Three Duquesne Education Scholars, Activists Honored at Sizemore Conference
Three Duquesne University scholars were selected for recognition at the second annual Barbara A. Sizemore Conference, hosted by the School of Education earlier this month.
Dr. Susan Munson, associate dean for teacher education, Department of Counseling, Psychology and Special Education in the School of Education, received the Barbara A. Sizemore Spirit Award. The award is given to a faculty member whose research and/or teaching have significantly impacted urban communities.
The inaugural Sizemore Legacy Awards were presented to Dr. Judith Griggs, director of the Michael P. Weber Learning Skills Center and the Spiritan Division of Academic Programs, and Dr. Emma Mosley, assistant professor, Department of Counseling, Psychology and Special Education in the School of Education.
The Legacy Awards recognize Duquesne faculty members who have served urban and marginalized communities for 20 years or longer. The awards honor the recipients’ commitment and dedication to those in underserved communities.

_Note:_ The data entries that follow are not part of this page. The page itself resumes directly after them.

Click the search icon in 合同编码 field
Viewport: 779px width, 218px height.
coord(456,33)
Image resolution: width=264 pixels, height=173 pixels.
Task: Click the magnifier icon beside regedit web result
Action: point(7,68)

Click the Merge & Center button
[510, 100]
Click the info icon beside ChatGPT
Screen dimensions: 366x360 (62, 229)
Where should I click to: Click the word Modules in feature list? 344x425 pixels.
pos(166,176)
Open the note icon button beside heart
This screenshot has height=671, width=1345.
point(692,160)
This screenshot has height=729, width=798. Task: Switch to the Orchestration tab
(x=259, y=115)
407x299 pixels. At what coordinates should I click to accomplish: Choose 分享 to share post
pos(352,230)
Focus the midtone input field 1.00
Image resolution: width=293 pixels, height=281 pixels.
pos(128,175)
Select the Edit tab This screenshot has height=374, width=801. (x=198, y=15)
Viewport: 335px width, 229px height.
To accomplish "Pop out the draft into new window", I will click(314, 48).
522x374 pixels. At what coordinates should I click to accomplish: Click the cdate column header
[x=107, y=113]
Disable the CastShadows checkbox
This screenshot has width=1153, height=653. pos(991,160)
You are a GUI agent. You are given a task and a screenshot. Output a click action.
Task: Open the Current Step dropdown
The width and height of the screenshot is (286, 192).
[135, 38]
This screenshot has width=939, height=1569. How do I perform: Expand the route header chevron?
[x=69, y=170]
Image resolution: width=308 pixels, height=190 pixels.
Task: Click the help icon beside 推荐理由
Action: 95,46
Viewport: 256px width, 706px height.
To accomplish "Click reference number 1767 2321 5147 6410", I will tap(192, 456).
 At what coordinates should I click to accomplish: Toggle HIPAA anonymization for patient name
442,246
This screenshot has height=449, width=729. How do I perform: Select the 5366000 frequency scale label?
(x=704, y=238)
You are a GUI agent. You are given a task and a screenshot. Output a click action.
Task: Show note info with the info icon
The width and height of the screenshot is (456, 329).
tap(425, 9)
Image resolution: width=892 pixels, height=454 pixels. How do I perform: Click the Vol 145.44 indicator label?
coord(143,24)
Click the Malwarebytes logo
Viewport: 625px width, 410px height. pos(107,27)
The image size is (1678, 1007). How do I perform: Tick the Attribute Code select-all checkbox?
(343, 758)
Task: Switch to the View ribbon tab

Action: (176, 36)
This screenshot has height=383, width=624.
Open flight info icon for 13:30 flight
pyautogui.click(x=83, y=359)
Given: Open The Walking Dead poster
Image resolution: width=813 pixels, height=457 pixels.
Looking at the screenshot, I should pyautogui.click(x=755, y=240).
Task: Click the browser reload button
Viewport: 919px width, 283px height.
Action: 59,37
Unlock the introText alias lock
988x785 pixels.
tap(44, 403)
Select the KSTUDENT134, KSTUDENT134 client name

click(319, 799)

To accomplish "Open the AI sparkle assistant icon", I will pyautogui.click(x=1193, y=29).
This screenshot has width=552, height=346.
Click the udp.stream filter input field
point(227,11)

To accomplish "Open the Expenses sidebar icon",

Dr. Susan Munson, Wilkins Township, was recognized for her exemplary efforts to establish the Urban Education Strand of the Leading Teacher Program in the School of Education, stated Melissa Price, coordinator of the school’s Sizemore Urban Education Initiative.
Examples of Munson’s leadership include facilitating interactions between the pilot cohort of School of Education urban educators and children and teachers at the Kelly Elementary School in the Wilkinsburg School District. As a result of these meetings, a sixth-grade class and the principal from Kelly Elementary School were invited to experience Duquesne University in a daylong event planned by the urban education cohort students. The visit introduced the sixth graders to activities aimed at helping them to envision themselves as future college students. To commemorate the occasion, each sixth-grader produced a “memory book” outlining a “dream” for attending college.
She was also critical in arranging a visit from aspiring teachers in the urban education program to the Boys and Girls Club Afterschool Program in the city of Duquesne that allowed students to learn, first-hand, about the value of community-based programs in urban settings.
Griggs, a Homewood resident, has championed equality and diversity in education since she started her career 39 years ago at Duquesne in the counseling and learning department for black students. Besides her current leadership positions with the learning skills center and the Spiritan Division, she serves as the University’s affirmative action officer.
With her knowledge of secondary education, English, curriculum and supervision, Griggs has helped to decrease the attrition rate among African-American students. Her work on campus dovetails with efforts in the larger community, and Griggs was cited at the city’s 2010 DiverseCity 365 Inclusion Series event for solidifying regulations for Act 101 regarding discrimination and equality in education; she acquired funding for more than 30 programs that enabled minority students to achieve quality, advanced education.
Mosley, Highland Park, a nationally certified counselor, a secondary school counselor and a member of the Association for Multicultural Counseling and Development, the NAACP and the Institute for Intercultural Communication, teaches multiculturalism in counseling graduate-level courses, participates in cultural diversity programs for students living on campus, and volunteers with the East Liberty Presbyterian Church Homeless Shelter and the Pittsburgh Conroy Early Childhood Center.
She strives to help people develop knowledge of specific cultural group characteristics and an understanding of differences within groups. By virtue of her African-American and Native American cultural heritage and her extensive experiences working with marginalized communities, she helps students to gain respect for cultural differences and guides their understanding of the ethics and standards of practice related to diverse populations.
The Barbara A. Sizemore Summer Conference and the Spirit and Legacy Awards honor the 57-year scholarship and teaching career of Dr. Barbara A. Sizemore. As a teacher, principal, district superintendent, dean and educational researcher, her work focused on advancing the highest levels of educational equity for African- American students and for others from low-income and marginalized populations.
Founded in 1878, Duquesne is consistently ranked among the nation's top Catholic research universities for its award-winning faculty and tradition of academic excellence. The University is nationally ranked by U.S. News and World Report and the Princeton Review for its rich academic programs in nine schools of study for nearly 10,000 graduate and undergraduate students, and by the Washington Monthly for service and contributing to students' social mobility. Duquesne is a member of the U.S. President's Higher Education Community Service Honor Roll with Distinction for its contributions to Pittsburgh and communities around the globe. The U.S. Environmental Protection Agency and the Princeton Review's Guide to Green Colleges acknowledge Duquesne's commitment to sustainability.